奶牛采食行为的智能化监测方法及其应用研究进展
2020-06-11张永根
张永根
(东北农业大学动物科技学院,黑龙江哈尔滨152100)
随着牧场经营规模的不断扩大,监测和管理奶牛变得具有挑战性和复杂性。越来越多的自动化系统被运用于牧场中,这些系统能够帮助牧场减少劳动力需求,提高规模化养殖的管理效率。随着牧场获得的数据量不断增加,迫切需要将不同的数据集自动集成到决策系统中,以便向管理者提供管理建议。缺乏对数据的分析和预测会产生不同的问题,例如延误疾病诊治、疏漏环境变化、分配资源不合理等,最终可能导致牧场盈利能力下降。为了能够充分利用大数据带来的便利,具有自动数据采集功能,自动分析数据变化趋势,自动形成管理决策的智能化系统成为牧场迫切的需求。

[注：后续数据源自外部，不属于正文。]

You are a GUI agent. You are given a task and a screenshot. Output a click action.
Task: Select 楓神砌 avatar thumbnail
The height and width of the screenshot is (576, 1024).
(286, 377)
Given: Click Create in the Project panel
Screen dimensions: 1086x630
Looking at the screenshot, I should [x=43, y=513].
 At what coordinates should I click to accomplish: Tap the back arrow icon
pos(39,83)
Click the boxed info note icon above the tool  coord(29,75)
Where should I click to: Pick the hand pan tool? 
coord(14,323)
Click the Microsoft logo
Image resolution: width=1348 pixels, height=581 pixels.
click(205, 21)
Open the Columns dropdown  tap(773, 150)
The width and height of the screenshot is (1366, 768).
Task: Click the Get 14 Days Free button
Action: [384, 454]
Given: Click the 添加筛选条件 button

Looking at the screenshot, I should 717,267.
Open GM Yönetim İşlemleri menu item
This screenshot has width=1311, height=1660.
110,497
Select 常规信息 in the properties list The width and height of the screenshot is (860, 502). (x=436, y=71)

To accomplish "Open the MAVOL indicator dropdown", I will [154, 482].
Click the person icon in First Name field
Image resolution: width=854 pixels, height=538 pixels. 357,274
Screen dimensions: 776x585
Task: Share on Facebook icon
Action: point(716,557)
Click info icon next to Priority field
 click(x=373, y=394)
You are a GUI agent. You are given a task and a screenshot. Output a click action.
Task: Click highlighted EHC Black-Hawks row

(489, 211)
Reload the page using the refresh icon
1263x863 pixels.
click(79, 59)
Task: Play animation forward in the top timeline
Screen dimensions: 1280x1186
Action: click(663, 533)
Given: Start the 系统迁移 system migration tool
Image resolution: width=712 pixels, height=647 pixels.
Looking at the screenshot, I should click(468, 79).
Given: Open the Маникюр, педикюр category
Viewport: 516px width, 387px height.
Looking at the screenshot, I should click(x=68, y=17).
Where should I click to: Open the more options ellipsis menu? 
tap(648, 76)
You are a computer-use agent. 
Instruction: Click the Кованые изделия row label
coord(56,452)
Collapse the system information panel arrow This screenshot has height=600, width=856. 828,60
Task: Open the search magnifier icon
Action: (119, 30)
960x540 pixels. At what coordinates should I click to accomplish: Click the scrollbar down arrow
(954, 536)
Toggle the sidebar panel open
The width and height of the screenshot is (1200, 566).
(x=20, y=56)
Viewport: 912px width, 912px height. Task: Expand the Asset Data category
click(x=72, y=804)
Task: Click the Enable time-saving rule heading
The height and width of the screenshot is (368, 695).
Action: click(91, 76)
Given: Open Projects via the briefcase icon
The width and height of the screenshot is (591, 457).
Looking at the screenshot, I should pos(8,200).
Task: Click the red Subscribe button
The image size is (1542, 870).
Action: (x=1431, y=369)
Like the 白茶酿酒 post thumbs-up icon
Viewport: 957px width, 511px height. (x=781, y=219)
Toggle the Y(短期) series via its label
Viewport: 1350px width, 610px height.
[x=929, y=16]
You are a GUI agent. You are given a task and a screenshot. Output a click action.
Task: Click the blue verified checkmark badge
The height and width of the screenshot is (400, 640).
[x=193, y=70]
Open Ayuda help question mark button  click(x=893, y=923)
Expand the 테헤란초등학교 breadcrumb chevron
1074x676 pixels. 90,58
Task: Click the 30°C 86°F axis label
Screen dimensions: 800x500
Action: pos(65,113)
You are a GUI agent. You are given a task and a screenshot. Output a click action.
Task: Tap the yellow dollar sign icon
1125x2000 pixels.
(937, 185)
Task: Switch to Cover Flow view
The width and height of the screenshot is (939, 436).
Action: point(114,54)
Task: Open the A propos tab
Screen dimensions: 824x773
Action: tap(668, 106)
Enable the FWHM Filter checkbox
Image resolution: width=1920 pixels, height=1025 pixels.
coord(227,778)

观察奶牛采食行为能够帮助管理者及时了解个体健康状态,包括反刍时间,反刍次数,采食时间或采食量。大型牧场通常配有自动采食行为监测设备,一些设备具有自动分析数据的功能,初步实现了智能化监测采食行为,可以为管理者提供可靠的决策建议[1]。一些研究也为监测采食行为的智能化发展提供了前瞻性的理论依据,本文综述了实现采食形为智能化的普遍流程,总结了部分自动数据采集设备,回顾了关于采食行为数据的分析方法,最后了解了智能化设备的生产应用情况。
1 智能系统简述
智能化采食监测系统具有实时测量奶牛个体采食行为数据的功能,能够自动检测异常变化,并建议管理者采取相应行动。牧场监测采食行为的系统可分为两类:穿戴式和非接触式[2]。穿戴系统的设备固定在奶牛身体上,通过传感器对采食时间,反刍次数等进行监测。非接触系统是奶牛经过固定在某处的监测设备,并记录采食时间,例如,录像视频或射频识别器(RFID)。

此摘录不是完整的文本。